Przepisz jako listę JSON ciągów znaków wszystko od wiersza zawierającego „Image resolution: width=589” w dół aż po wiersz zawierający „Click the previous”, łącznie z obydwoma. Każdy wiersz ma być osobnym ciągiem, a puste wiersze pomiń.
───
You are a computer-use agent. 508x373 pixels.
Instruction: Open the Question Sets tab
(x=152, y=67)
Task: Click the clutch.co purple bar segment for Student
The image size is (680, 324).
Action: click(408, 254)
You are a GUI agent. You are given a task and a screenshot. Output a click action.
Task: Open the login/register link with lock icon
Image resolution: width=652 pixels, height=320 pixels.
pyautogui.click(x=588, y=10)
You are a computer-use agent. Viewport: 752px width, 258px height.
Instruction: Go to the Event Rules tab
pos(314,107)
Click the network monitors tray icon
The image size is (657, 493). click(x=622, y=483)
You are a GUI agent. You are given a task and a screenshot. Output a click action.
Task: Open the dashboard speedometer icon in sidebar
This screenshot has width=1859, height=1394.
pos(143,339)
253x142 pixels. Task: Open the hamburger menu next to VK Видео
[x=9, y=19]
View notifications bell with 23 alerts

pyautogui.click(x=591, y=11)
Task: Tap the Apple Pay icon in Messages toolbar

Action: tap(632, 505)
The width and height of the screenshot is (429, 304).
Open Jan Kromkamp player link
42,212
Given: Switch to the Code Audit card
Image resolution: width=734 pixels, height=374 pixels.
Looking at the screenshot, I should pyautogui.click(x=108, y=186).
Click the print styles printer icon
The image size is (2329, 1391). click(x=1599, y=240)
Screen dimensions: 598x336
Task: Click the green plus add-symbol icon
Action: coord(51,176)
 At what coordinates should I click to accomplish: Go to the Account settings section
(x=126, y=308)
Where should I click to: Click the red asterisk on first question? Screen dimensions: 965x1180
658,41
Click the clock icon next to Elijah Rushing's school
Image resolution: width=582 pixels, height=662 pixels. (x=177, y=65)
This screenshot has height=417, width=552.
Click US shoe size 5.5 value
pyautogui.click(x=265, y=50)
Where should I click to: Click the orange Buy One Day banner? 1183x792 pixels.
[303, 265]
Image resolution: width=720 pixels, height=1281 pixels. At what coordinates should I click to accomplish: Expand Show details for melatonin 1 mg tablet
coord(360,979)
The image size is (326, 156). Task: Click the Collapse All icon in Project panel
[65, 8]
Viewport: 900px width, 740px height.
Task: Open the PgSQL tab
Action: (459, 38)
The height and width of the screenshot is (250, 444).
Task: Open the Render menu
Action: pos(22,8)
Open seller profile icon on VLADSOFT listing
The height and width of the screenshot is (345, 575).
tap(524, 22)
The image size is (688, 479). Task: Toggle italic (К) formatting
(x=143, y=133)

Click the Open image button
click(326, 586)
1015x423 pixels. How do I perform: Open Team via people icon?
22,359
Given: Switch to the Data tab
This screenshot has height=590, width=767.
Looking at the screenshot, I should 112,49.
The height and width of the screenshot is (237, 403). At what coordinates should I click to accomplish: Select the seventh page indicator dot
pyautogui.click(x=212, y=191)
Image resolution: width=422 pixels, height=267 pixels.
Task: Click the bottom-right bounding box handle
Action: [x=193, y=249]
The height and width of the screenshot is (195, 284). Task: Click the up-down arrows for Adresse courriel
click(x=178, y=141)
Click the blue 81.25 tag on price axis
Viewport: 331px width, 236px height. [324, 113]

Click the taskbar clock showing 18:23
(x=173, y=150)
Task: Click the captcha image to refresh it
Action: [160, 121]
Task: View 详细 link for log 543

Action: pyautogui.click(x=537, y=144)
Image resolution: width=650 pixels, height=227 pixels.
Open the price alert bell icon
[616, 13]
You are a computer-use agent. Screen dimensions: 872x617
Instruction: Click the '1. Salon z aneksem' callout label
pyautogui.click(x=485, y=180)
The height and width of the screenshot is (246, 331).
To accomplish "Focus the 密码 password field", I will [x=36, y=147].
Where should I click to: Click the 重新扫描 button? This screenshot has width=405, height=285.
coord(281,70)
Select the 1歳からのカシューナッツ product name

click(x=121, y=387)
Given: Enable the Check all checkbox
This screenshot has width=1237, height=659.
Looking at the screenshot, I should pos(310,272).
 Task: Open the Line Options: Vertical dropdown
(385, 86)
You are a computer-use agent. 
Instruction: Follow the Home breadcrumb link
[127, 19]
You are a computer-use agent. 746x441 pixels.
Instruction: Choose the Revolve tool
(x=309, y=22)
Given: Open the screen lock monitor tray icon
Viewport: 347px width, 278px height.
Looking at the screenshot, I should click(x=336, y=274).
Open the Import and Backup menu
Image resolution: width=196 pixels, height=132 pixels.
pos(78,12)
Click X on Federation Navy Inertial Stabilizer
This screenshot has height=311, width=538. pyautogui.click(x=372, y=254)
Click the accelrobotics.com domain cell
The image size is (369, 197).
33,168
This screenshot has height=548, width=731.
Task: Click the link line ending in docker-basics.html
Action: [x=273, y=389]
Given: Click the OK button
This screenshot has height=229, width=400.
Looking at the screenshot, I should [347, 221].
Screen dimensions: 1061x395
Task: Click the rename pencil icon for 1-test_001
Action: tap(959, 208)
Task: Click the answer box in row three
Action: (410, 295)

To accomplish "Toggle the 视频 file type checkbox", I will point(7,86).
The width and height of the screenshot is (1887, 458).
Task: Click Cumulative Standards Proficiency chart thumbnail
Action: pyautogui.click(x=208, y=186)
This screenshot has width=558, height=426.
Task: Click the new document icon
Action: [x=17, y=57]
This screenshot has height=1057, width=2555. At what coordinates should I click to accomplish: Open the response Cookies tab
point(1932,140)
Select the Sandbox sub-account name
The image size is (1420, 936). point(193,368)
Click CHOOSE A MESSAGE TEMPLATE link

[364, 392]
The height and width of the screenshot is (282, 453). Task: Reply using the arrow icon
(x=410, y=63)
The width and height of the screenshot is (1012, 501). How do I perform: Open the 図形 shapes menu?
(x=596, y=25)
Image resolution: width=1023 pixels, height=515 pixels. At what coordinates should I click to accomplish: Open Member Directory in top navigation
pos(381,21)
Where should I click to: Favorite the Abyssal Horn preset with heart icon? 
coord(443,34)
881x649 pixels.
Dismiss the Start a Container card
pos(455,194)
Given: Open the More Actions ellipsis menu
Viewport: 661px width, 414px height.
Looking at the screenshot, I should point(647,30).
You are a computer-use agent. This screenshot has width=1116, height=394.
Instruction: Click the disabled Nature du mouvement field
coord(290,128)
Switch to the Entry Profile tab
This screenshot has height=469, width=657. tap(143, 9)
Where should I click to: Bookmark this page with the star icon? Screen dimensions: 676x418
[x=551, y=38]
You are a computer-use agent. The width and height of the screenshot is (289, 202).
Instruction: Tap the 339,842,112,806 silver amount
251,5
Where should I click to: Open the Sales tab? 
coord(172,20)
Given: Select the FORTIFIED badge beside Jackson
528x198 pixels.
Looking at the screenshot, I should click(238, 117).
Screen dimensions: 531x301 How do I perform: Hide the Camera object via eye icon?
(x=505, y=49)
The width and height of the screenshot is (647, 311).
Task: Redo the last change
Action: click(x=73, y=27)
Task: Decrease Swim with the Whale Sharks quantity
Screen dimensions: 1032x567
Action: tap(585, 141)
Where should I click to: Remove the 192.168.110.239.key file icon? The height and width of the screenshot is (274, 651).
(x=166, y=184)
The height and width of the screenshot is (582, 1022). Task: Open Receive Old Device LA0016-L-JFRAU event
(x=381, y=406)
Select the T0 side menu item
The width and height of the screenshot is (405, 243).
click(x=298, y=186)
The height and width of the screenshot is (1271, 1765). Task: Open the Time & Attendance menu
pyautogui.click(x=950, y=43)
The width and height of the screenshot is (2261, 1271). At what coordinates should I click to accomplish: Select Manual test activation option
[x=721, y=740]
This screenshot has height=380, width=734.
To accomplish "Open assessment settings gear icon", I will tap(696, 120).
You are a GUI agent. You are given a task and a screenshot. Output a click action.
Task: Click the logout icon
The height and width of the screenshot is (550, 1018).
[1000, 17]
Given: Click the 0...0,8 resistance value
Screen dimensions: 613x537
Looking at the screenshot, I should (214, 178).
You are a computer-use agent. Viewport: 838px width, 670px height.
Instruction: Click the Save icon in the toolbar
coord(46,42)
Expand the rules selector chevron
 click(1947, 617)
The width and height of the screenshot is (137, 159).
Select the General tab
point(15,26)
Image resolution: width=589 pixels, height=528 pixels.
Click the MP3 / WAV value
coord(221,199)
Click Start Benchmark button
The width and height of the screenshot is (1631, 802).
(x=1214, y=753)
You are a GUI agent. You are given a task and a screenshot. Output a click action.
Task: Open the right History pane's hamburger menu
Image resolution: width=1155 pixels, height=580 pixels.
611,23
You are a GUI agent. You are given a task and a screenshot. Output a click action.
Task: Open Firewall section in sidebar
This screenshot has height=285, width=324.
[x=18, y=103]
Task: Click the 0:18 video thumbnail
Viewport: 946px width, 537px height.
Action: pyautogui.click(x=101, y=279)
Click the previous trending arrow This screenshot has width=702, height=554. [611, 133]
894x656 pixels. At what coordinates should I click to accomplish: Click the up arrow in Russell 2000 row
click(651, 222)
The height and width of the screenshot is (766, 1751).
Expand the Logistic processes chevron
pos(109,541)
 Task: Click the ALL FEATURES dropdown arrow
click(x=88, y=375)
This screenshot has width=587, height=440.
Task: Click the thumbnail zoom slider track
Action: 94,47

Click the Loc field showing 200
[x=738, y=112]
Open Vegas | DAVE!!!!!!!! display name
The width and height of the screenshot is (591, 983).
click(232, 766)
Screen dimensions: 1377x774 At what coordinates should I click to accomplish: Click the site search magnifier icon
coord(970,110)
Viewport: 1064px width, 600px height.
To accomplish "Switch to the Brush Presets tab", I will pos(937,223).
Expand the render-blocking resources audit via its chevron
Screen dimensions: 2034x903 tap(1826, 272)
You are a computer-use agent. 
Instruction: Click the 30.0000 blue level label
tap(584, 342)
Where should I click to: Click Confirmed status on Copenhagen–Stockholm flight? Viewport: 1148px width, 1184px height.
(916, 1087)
───
ODPOWIEDŹ DO ZADANIA:
[
  "Image resolution: width=589 pixels, height=528 pixels.",
  "Click the MP3 / WAV value",
  "coord(221,199)",
  "Click Start Benchmark button",
  "The width and height of the screenshot is (1631, 802).",
  "(x=1214, y=753)",
  "You are a GUI agent. You are given a task and a screenshot. Output a click action.",
  "Task: Open the right History pane's hamburger menu",
  "Image resolution: width=1155 pixels, height=580 pixels.",
  "611,23",
  "You are a GUI agent. You are given a task and a screenshot. Output a click action.",
  "Task: Open Firewall section in sidebar",
  "This screenshot has height=285, width=324.",
  "[x=18, y=103]",
  "Task: Click the 0:18 video thumbnail",
  "Viewport: 946px width, 537px height.",
  "Action: pyautogui.click(x=101, y=279)",
  "Click the previous trending arrow This screenshot has width=702, height=554. [611, 133]"
]